# Start of MATERIAL FOR THE TASK

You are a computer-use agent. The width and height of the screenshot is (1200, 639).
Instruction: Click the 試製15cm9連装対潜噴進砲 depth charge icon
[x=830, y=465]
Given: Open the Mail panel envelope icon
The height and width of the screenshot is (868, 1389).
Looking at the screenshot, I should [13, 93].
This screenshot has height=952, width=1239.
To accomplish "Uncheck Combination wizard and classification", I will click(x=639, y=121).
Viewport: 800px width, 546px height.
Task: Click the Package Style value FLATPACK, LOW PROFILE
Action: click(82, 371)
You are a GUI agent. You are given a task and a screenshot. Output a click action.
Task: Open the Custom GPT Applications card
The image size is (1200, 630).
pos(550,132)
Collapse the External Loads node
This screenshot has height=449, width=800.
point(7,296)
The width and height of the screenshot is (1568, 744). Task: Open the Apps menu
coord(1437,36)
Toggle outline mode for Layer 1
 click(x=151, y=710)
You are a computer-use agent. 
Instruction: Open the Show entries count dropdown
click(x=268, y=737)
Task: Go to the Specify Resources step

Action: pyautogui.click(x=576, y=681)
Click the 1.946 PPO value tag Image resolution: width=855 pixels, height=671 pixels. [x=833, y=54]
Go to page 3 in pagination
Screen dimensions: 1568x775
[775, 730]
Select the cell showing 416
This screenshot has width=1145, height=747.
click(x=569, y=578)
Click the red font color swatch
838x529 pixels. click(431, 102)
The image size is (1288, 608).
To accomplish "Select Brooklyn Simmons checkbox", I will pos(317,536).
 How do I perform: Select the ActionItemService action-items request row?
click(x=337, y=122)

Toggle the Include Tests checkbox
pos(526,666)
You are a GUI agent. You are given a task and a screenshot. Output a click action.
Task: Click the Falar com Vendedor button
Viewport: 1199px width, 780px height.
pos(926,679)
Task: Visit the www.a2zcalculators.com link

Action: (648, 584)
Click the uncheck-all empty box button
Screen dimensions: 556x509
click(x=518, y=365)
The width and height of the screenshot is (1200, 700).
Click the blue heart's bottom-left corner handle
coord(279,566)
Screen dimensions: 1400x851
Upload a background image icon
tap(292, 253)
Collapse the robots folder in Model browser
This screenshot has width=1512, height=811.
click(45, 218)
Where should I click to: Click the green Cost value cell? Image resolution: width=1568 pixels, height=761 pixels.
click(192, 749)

# End of MATERIAL FOR THE TASK

* [TASK INSTRUCTIONS]:
Put the lines above into a Markdown table with two columns, Row and Line, giving each line its own numbered row and leaving out the blank lines.

* [EXERCISE RESULT]:
| Row | Line |
|---|---|
| 1 | You are a computer-use agent. The width and height of the screenshot is (1200, 639). |
| 2 | Instruction: Click the 試製15cm9連装対潜噴進砲 depth charge icon |
| 3 | [x=830, y=465] |
| 4 | Given: Open the Mail panel envelope icon |
| 5 | The height and width of the screenshot is (868, 1389). |
| 6 | Looking at the screenshot, I should [13, 93]. |
| 7 | This screenshot has height=952, width=1239. |
| 8 | To accomplish "Uncheck Combination wizard and classification", I will click(x=639, y=121). |
| 9 | Viewport: 800px width, 546px height. |
| 10 | Task: Click the Package Style value FLATPACK, LOW PROFILE |
| 11 | Action: click(82, 371) |
| 12 | You are a GUI agent. You are given a task and a screenshot. Output a click action. |
| 13 | Task: Open the Custom GPT Applications card |
| 14 | The image size is (1200, 630). |
| 15 | pos(550,132) |
| 16 | Collapse the External Loads node |
| 17 | This screenshot has height=449, width=800. |
| 18 | point(7,296) |
| 19 | The width and height of the screenshot is (1568, 744). Task: Open the Apps menu |
| 20 | coord(1437,36) |
| 21 | Toggle outline mode for Layer 1 |
| 22 |  click(x=151, y=710) |
| 23 | You are a computer-use agent.  |
| 24 | Instruction: Open the Show entries count dropdown |
| 25 | click(x=268, y=737) |
| 26 | Task: Go to the Specify Resources step |
| 27 | Action: pyautogui.click(x=576, y=681) |
| 28 | Click the 1.946 PPO value tag Image resolution: width=855 pixels, height=671 pixels. [x=833, y=54] |
| 29 | Go to page 3 in pagination |
| 30 | Screen dimensions: 1568x775 |
| 31 | [775, 730] |
| 32 | Select the cell showing 416 |
| 33 | This screenshot has width=1145, height=747. |
| 34 | click(x=569, y=578) |
| 35 | Click the red font color swatch |
| 36 | 838x529 pixels. click(431, 102) |
| 37 | The image size is (1288, 608). |
| 38 | To accomplish "Select Brooklyn Simmons checkbox", I will pos(317,536). |
| 39 |  How do I perform: Select the ActionItemService action-items request row? |
| 40 | click(x=337, y=122) |
| 41 | Toggle the Include Tests checkbox |
| 42 | pos(526,666) |
| 43 | You are a GUI agent. You are given a task and a screenshot. Output a click action. |
| 44 | Task: Click the Falar com Vendedor button |
| 45 | Viewport: 1199px width, 780px height. |
| 46 | pos(926,679) |
| 47 | Task: Visit the www.a2zcalculators.com link |
| 48 | Action: (648, 584) |
| 49 | Click the uncheck-all empty box button |
| 50 | Screen dimensions: 556x509 |
| 51 | click(x=518, y=365) |
| 52 | The width and height of the screenshot is (1200, 700). |
| 53 | Click the blue heart's bottom-left corner handle |
| 54 | coord(279,566) |
| 55 | Screen dimensions: 1400x851 |
| 56 | Upload a background image icon |
| 57 | tap(292, 253) |
| 58 | Collapse the robots folder in Model browser |
| 59 | This screenshot has width=1512, height=811. |
| 60 | click(45, 218) |
| 61 | Where should I click to: Click the green Cost value cell? Image resolution: width=1568 pixels, height=761 pixels. |
| 62 | click(192, 749) |